Where the line containing "Image resolution: width=1358" appears, end your copy; everything from the first line of the records below up to and including it must be reproduced exactly.

BEGIN

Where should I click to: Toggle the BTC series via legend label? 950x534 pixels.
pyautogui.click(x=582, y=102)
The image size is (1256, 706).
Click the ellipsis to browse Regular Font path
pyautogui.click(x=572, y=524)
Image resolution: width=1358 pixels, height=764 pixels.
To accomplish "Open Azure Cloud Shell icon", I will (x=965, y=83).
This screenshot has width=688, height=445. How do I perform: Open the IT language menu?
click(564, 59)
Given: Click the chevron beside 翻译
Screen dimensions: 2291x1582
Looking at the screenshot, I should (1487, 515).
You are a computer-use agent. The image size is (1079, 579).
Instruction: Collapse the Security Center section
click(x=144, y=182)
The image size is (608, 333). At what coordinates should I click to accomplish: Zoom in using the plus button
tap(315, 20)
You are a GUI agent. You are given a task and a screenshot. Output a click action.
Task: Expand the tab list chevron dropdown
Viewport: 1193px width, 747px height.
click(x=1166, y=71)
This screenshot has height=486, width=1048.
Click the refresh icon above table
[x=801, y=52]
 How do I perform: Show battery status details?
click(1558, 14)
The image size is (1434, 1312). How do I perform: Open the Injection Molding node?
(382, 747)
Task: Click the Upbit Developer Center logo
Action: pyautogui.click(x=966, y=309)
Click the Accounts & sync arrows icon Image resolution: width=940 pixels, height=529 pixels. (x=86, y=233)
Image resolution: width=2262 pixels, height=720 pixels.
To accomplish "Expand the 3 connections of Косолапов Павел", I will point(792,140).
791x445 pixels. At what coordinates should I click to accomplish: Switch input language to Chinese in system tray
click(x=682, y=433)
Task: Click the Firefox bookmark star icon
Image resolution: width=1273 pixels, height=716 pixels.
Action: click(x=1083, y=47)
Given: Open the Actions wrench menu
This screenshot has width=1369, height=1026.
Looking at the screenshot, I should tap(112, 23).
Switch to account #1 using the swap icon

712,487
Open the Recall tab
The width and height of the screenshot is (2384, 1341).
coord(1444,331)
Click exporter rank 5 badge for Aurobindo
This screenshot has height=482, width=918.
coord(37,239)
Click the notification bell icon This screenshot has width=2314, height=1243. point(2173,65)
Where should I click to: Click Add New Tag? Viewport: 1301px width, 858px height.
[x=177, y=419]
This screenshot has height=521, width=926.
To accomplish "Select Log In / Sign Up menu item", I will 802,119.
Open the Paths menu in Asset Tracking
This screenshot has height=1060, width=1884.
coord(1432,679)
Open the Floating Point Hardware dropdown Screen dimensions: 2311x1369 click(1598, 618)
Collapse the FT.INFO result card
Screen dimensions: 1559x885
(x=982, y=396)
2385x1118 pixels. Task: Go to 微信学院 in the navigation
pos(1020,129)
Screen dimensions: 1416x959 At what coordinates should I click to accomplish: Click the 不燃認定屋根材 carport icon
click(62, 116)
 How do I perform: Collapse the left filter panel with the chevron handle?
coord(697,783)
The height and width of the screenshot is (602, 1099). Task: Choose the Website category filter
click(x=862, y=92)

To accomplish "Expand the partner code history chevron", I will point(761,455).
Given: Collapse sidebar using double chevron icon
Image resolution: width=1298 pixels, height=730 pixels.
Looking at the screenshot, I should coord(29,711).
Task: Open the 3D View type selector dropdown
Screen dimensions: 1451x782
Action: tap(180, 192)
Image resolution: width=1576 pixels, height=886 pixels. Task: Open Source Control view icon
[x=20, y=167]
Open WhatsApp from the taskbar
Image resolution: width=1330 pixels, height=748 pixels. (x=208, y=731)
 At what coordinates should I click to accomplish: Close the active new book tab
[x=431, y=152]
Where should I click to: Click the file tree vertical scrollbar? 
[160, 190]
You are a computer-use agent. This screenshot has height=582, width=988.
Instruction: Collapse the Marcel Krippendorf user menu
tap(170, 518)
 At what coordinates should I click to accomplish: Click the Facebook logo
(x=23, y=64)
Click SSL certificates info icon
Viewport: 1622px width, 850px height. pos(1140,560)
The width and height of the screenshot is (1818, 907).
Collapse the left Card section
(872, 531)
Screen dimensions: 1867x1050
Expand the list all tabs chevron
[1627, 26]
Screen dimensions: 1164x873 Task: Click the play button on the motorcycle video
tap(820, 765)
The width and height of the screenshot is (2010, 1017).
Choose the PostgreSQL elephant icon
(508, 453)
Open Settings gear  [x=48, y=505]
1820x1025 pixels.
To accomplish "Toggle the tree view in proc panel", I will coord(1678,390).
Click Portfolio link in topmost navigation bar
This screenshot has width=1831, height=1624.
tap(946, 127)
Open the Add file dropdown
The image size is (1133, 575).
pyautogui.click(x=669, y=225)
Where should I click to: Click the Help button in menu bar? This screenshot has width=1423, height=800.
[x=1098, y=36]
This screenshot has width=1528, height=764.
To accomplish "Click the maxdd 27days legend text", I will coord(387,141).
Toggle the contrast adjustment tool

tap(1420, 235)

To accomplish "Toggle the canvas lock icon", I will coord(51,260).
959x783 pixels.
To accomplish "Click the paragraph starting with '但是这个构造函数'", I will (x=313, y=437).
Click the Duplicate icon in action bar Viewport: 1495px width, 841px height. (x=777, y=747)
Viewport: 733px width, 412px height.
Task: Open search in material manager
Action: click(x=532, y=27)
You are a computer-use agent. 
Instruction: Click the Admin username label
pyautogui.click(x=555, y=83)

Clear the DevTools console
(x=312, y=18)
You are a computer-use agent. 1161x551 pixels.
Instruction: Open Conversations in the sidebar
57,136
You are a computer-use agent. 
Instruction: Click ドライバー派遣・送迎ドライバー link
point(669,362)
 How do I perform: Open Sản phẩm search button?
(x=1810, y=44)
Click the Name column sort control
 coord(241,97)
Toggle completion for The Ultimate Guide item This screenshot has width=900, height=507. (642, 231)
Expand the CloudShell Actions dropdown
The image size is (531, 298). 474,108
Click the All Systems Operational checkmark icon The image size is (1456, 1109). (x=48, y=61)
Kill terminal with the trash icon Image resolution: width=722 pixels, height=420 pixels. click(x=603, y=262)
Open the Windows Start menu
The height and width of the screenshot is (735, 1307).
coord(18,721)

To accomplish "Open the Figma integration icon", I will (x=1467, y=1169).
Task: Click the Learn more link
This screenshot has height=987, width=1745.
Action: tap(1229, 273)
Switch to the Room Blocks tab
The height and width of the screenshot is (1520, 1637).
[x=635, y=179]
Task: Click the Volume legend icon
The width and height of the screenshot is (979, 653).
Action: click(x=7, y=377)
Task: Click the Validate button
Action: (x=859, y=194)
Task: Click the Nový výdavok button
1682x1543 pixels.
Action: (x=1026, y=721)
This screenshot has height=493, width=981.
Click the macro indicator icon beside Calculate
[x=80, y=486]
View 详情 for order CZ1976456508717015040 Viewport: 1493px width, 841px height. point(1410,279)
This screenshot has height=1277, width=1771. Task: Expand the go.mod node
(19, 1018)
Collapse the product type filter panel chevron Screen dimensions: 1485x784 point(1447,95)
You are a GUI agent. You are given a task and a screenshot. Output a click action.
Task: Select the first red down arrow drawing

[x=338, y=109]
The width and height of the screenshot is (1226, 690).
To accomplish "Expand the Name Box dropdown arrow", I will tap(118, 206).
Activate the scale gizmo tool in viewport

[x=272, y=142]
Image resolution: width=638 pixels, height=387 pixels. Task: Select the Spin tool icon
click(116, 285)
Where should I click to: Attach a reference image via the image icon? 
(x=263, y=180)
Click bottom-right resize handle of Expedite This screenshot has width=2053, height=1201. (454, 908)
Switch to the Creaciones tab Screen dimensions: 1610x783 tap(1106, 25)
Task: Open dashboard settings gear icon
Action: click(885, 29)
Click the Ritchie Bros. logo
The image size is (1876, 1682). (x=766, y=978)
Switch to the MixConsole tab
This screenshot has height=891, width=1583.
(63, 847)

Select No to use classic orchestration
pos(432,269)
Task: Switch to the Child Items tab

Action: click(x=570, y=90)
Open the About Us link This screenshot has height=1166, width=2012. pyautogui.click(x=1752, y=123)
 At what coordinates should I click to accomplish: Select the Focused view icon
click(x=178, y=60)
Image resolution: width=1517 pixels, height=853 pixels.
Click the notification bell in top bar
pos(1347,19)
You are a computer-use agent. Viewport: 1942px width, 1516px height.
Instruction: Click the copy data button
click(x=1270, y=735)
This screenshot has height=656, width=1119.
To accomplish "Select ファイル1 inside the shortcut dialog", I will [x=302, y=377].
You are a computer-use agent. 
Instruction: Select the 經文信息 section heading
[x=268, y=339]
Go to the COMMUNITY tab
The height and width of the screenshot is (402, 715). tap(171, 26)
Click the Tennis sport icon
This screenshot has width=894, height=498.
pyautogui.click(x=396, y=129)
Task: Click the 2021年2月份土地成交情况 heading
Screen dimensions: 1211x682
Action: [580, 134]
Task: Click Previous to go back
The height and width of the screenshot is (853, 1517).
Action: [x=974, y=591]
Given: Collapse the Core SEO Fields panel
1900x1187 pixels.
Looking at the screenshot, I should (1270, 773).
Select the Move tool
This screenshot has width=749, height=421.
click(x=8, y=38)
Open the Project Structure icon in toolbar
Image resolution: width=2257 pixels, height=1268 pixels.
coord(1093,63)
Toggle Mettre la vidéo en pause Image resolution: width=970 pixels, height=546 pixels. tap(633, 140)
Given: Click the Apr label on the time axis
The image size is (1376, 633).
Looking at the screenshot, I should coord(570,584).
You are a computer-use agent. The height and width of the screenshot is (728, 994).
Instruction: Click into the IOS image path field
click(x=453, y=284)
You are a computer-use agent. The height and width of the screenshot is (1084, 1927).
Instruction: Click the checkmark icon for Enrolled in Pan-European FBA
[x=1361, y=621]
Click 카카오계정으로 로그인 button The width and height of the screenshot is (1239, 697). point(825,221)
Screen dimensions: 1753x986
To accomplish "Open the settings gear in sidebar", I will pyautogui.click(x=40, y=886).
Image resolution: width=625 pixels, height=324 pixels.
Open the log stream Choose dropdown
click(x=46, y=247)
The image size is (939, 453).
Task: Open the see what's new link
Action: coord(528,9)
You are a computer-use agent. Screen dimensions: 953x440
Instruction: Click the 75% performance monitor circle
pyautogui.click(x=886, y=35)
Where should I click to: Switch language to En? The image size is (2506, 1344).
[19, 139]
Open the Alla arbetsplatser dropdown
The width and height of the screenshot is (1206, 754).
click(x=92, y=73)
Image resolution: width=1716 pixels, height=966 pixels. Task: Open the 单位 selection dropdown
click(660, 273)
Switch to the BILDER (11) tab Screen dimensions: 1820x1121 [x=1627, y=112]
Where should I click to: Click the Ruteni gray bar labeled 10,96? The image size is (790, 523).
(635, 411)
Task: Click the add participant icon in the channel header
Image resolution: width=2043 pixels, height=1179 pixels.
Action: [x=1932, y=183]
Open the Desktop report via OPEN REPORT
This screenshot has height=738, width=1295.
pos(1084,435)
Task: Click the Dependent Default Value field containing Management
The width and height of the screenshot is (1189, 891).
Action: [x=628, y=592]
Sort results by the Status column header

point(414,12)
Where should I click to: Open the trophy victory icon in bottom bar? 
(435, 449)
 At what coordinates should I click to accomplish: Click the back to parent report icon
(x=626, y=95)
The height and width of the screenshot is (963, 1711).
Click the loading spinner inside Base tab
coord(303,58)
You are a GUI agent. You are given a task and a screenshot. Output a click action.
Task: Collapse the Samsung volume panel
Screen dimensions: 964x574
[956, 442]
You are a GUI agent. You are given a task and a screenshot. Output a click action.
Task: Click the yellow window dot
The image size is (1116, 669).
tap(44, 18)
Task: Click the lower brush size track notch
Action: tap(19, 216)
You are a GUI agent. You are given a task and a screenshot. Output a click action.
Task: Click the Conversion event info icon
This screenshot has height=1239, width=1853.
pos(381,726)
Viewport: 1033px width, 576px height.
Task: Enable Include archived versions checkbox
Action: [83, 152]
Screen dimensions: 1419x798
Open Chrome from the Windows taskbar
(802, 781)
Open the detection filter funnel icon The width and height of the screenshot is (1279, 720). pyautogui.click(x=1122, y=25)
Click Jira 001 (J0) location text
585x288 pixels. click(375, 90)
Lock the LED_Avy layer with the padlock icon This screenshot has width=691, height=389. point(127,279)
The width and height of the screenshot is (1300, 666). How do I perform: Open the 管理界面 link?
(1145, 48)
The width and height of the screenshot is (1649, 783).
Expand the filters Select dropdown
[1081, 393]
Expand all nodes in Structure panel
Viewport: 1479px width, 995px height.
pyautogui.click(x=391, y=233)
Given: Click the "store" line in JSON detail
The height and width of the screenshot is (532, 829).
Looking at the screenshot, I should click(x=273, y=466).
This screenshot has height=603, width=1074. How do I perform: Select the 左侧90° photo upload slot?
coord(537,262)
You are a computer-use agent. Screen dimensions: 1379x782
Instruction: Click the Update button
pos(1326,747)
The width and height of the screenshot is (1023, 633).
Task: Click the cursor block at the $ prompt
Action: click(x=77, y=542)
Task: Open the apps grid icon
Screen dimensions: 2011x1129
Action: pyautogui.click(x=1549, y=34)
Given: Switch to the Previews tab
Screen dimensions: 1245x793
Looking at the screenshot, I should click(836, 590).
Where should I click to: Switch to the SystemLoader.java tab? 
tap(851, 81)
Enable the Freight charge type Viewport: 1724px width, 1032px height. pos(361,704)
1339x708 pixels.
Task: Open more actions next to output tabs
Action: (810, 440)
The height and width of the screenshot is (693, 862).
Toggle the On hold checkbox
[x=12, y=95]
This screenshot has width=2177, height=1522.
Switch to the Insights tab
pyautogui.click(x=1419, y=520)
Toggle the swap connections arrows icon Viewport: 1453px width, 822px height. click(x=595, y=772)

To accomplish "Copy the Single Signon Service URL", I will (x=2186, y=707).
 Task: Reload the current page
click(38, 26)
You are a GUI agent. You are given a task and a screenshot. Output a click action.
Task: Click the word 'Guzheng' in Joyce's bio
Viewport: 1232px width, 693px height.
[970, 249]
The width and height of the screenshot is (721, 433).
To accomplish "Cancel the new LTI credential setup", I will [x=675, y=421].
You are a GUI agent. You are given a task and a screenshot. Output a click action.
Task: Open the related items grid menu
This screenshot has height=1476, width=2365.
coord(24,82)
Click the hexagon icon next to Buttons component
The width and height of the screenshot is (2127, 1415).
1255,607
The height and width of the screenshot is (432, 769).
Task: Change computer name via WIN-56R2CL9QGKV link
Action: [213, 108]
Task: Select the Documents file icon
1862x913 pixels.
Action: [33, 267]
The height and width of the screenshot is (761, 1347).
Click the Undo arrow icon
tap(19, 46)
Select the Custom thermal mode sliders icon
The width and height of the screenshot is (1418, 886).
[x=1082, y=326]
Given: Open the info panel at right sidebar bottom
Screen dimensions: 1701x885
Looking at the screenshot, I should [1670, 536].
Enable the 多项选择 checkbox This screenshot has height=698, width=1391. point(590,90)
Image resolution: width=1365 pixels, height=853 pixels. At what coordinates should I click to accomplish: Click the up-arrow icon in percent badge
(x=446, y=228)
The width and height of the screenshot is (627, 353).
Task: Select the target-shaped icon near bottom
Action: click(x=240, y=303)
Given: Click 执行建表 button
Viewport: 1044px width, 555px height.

END

* **Answer section**:
Where should I click to: Toggle the BTC series via legend label? 950x534 pixels.
pyautogui.click(x=582, y=102)
The image size is (1256, 706).
Click the ellipsis to browse Regular Font path
pyautogui.click(x=572, y=524)
Image resolution: width=1358 pixels, height=764 pixels.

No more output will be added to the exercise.